Mike Barr

Personal information
- Born: October 19, 1950 (age 75) Canton, Ohio, U.S.
- Listed height: 6 ft 3 in (1.91 m)
- Listed weight: 180 lb (82 kg)

Career information
- High school: Lehman (Canton, Ohio)
- College: Duquesne (1969–1972)
- NBA draft: 1972: 13th round, 180th overall pick
- Drafted by: Chicago Bulls
- Playing career: 1972–1978
- Position: Guard
- Number: 34

Career history
- 1972–1974: Virginia Squires
- 1974–1976: Spirits of St. Louis
- 1976–1977: Kansas City Kings
- 1978: West Virginia Wheels

Career ABA and NBA statistics
- Points: 1,804 (5.9 ppg)
- Rebounds: 632 (2.1 rpg)
- Assists: 861 (2.8 apg)
- Stats at NBA.com
- Stats at Basketball Reference

= Mike Barr (basketball) =

American basketball player (born 1950)

Michael J. Barr (born October 19, 1950) is an American former basketball player.

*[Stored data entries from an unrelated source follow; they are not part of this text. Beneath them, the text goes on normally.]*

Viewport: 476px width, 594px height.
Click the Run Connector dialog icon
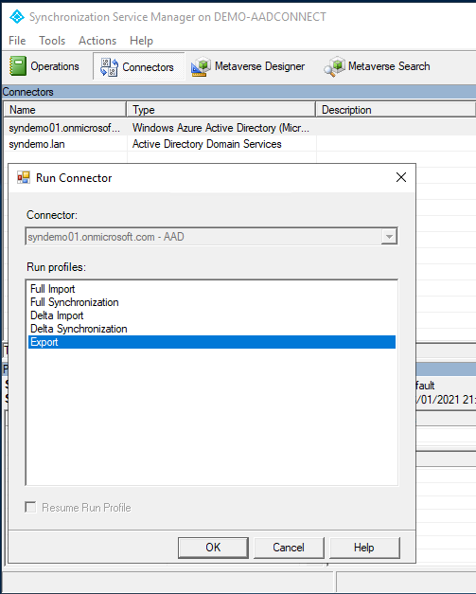(x=24, y=177)
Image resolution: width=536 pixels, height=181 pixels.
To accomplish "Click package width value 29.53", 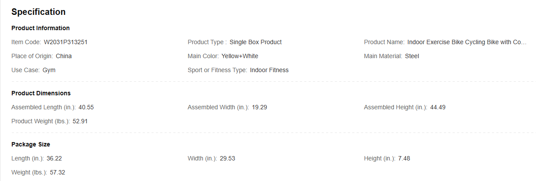I will pos(227,158).
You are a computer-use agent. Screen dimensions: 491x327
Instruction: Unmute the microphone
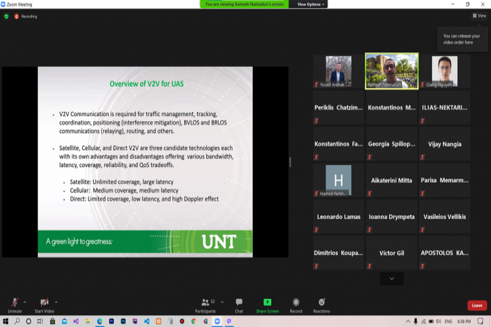tap(14, 302)
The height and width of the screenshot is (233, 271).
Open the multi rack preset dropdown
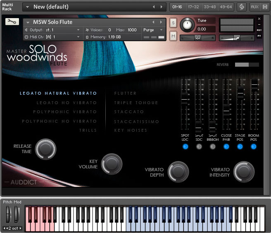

He played collegiately for the Duquesne Dukes. He was selected by the Chicago Bulls in the 13th round (180th pick overall) of the 1972 NBA draft, and played for the Virginia Squires (1972–74) and Spirits of St. Louis (1974–76) in the ABA and for the Kansas City Kings (1976–77) in the NBA for 307 games.